The 1988 definition was updated in 2011 after "three rounds of consultations among academics and other professionals" and published in The Routledge Handbook of Terrorism Research. The revised definition is longer than most, after suggesting that the previous attempts, in its quest for consensus, had reduced the level of complexity in the definition, and ended up with "a high level of abstraction". The 2011 revised definition includes 12 points, the first of which is:

1. Terrorism refers, on the one hand, to a doctrine about the presumed effectiveness of a special form or tactic of fear-generating, coercive political violence and, on the other hand, to a conspiratorial practice of calculated, demonstrative, direct violent action without legal or moral restraints, targeting mainly civilians and non-combatants, performed for its propagandistic and psychological effects on various audiences and conflict parties;...

In an article published in Contemporary Voices in 2020, Schmid revisits the many challenges associated with defining terrorism, outlining six main reasons why this is the case:
1. It is a complex phenomenon.
2. Confusion exists in the terminology, specifically the terms “terror” and “terrorism” and the relationship between the two.
3. Terrorism often has more than one ultimate target.
4. Related to 3. above, there may be as many as 10 audiences for whom the terrorists are performing their acts.
5. There is confusion between terrorism and certain other forms of political violence.
6. There are many forms of terrorism; Schmid previously (1988) identified 12 types, but in recent years references to new types, such as cyberterrorism (arguably belonging to the definition) have been identified.
In this article, he also outlines the history of the search for a consensus definition, and the failure of international efforts, including a series of attempts by the UN since the 1972 Munich attack.

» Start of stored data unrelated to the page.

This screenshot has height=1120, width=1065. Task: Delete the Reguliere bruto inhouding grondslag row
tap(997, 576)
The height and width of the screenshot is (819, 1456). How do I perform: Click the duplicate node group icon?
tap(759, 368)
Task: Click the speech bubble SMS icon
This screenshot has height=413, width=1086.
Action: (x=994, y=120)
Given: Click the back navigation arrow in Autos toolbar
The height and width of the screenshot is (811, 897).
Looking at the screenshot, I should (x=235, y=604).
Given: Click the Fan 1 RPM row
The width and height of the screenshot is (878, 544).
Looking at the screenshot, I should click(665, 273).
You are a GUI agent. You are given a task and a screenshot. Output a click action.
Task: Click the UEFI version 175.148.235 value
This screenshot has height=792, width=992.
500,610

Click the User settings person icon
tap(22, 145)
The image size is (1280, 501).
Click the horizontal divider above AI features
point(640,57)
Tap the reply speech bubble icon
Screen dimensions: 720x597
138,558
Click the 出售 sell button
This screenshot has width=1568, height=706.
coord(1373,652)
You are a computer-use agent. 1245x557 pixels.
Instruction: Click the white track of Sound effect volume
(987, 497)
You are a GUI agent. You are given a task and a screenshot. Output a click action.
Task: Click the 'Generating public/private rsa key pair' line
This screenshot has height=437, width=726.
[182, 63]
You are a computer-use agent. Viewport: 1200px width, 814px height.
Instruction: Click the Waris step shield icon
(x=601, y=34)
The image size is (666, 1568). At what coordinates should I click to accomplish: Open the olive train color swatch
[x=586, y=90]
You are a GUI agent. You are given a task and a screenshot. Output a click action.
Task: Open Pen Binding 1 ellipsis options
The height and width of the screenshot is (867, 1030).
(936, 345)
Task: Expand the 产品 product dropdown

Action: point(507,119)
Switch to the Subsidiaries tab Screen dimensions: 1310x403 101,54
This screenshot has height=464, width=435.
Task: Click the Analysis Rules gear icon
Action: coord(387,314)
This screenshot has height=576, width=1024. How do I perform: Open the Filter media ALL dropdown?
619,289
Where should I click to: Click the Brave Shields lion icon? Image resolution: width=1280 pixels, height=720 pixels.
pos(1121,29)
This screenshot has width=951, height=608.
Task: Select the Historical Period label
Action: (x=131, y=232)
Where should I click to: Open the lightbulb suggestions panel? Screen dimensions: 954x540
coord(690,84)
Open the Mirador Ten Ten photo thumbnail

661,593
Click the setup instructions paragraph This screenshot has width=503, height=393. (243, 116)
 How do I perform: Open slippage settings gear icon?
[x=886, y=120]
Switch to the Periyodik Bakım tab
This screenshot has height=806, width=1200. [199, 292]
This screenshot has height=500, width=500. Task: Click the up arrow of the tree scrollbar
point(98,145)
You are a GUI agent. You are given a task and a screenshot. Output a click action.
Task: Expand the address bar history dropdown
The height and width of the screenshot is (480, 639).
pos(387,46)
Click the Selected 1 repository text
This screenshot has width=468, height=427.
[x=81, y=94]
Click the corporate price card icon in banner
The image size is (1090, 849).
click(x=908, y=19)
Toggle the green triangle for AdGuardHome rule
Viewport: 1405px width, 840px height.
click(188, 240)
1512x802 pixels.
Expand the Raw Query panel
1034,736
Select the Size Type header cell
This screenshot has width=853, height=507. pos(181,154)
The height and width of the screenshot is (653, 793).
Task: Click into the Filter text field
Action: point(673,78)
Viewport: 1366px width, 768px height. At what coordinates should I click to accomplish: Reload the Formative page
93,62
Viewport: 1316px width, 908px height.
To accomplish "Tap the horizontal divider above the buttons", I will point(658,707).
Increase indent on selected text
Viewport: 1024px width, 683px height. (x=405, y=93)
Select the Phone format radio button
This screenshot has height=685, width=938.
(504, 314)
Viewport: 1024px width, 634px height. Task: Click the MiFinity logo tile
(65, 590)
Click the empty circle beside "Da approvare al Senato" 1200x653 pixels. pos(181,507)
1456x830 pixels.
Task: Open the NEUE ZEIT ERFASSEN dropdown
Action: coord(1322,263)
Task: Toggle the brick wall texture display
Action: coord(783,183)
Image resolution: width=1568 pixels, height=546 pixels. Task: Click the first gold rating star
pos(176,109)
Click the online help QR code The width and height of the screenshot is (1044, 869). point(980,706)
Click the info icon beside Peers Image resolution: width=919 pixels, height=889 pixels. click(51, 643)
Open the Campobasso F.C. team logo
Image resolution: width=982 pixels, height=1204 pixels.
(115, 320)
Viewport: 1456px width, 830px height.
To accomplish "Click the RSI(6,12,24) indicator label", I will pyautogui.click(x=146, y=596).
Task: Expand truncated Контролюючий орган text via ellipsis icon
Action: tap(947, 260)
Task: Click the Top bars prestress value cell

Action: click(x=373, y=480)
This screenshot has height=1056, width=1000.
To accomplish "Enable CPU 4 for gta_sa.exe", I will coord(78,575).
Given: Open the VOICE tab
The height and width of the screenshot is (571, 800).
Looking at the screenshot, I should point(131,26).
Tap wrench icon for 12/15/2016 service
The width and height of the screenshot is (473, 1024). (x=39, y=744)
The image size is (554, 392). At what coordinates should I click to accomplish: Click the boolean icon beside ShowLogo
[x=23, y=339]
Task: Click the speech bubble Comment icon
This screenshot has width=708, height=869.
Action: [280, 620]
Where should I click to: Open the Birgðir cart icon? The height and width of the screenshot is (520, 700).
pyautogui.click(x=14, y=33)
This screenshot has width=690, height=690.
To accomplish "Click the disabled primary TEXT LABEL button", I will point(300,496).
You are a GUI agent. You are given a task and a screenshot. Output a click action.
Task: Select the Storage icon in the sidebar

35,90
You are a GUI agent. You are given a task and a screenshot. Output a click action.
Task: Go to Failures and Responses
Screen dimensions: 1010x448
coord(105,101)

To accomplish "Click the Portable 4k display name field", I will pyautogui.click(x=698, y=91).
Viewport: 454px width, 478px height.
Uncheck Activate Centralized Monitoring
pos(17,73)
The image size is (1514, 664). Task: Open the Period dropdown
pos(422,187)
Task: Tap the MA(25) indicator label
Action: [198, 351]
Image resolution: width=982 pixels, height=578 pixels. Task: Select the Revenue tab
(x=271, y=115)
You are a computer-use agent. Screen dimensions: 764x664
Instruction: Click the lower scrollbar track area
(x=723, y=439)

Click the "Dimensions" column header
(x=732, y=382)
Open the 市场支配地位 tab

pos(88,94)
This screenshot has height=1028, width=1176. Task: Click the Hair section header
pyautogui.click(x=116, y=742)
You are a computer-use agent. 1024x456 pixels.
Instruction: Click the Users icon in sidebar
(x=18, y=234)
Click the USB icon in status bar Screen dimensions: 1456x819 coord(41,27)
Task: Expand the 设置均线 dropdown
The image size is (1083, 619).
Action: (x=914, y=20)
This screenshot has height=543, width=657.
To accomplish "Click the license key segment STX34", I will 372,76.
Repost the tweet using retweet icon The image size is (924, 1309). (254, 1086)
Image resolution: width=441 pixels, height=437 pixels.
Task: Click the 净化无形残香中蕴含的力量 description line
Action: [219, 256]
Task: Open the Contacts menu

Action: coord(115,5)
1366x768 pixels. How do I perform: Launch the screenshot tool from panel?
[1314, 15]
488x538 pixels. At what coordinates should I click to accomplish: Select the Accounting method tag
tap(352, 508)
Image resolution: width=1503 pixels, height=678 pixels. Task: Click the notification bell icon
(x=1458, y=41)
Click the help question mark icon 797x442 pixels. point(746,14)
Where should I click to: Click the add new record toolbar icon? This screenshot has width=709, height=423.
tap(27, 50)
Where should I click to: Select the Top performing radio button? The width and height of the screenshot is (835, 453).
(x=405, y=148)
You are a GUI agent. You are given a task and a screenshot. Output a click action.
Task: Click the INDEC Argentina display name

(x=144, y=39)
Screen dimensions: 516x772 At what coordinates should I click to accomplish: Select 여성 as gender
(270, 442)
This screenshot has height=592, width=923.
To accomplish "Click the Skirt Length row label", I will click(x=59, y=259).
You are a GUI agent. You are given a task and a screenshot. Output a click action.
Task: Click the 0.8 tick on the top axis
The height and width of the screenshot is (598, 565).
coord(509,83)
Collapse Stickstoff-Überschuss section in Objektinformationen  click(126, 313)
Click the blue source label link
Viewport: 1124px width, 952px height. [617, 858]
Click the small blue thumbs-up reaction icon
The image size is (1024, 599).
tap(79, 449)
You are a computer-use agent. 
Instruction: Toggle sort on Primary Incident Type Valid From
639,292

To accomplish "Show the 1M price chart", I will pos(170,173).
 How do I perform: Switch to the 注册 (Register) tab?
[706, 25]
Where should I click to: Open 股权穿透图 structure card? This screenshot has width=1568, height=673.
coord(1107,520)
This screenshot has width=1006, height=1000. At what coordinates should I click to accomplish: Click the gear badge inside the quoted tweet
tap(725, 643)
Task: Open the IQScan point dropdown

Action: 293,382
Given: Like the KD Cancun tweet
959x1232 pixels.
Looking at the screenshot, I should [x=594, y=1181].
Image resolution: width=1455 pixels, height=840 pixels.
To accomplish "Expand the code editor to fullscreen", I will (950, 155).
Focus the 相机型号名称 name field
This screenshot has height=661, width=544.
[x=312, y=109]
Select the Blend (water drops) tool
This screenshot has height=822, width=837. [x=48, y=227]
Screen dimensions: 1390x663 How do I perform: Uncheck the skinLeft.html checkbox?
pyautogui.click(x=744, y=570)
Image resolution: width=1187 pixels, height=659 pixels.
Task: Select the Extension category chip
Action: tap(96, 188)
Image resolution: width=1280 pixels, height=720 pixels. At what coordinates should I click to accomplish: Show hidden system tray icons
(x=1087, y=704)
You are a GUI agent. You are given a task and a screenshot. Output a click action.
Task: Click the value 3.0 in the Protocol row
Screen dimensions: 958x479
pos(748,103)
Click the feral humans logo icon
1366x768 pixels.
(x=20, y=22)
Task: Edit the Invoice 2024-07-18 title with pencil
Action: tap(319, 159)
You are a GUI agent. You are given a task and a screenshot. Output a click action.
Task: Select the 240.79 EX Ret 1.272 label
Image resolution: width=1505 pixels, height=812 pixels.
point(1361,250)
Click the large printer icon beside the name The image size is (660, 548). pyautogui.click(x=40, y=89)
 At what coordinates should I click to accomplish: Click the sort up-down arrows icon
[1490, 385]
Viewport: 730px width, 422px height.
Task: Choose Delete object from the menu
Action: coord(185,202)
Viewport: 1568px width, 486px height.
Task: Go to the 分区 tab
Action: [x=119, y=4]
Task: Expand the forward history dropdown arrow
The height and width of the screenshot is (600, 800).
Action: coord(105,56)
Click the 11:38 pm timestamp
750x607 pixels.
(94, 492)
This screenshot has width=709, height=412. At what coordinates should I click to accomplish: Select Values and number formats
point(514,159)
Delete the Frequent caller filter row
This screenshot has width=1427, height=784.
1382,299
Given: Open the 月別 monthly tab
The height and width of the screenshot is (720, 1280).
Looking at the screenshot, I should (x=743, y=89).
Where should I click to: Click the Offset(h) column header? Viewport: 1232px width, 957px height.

In his most recent major publication, the Handbook of Terrorism Prevention and Preparedness (2020–2021), Schmid again returns to the problem of the lack of acceptance of a common legal definition by all countries, because "the broader a definition, the more terrorism there is that ought to be countered and the more difficult it becomes to prevent it. If countries have different definitions of terrorism, extradition of terrorist suspects and mutual legal assistance become more difficult and often impossible...”. However the 2011 academic definition of terrorism, which is social-scientific rather than legal in nature, has gained a fair degree of acceptance among scholars.

== Recognition ==

The first edition of Political Terrorism (1984) won a national award for the best book in political science.

Schmid has been described as "a leading orthodox terrorism scholar".

== Selected works ==
Schmid has authored and edited over 200 publications, including:
- "Violence as communication insurgent terrorism and the Western news media" (1982) (Co-authored by Janny de Graaf)
- "Social defence and Soviet military power : an inquiry into the relevance of an alternative defence concept : report" (1985) (Co-authored by Ellen Berends)
- Political Terrorism, co-authored with A. J. Jongman, first published in 1984 subtitled A research guide to concepts, theories, data bases, and literature; revised editions published in 1988 and 2005, subtitled A new guide to actors, authors, concepts, data bases, theories, and literature.
- "Western responses to terrorism" (2012) (Editor, co-edited by Ronald D. Crelinsten)
- "Thesaurus and glossary of early warning and conflict prevention terms" (Co-authored with Sanam B. Anderlini)
- The Routledge Handbook of Terrorism Research (2011), edited by Schmid and including his revised consensus definition of terrorism, is a much-cited resource.
- Handbook of Terrorism Prevention and Preparedness, an open-access publication edited by Schmid, has been issued since November 2020 on the ICCT website, with a chapter published each week.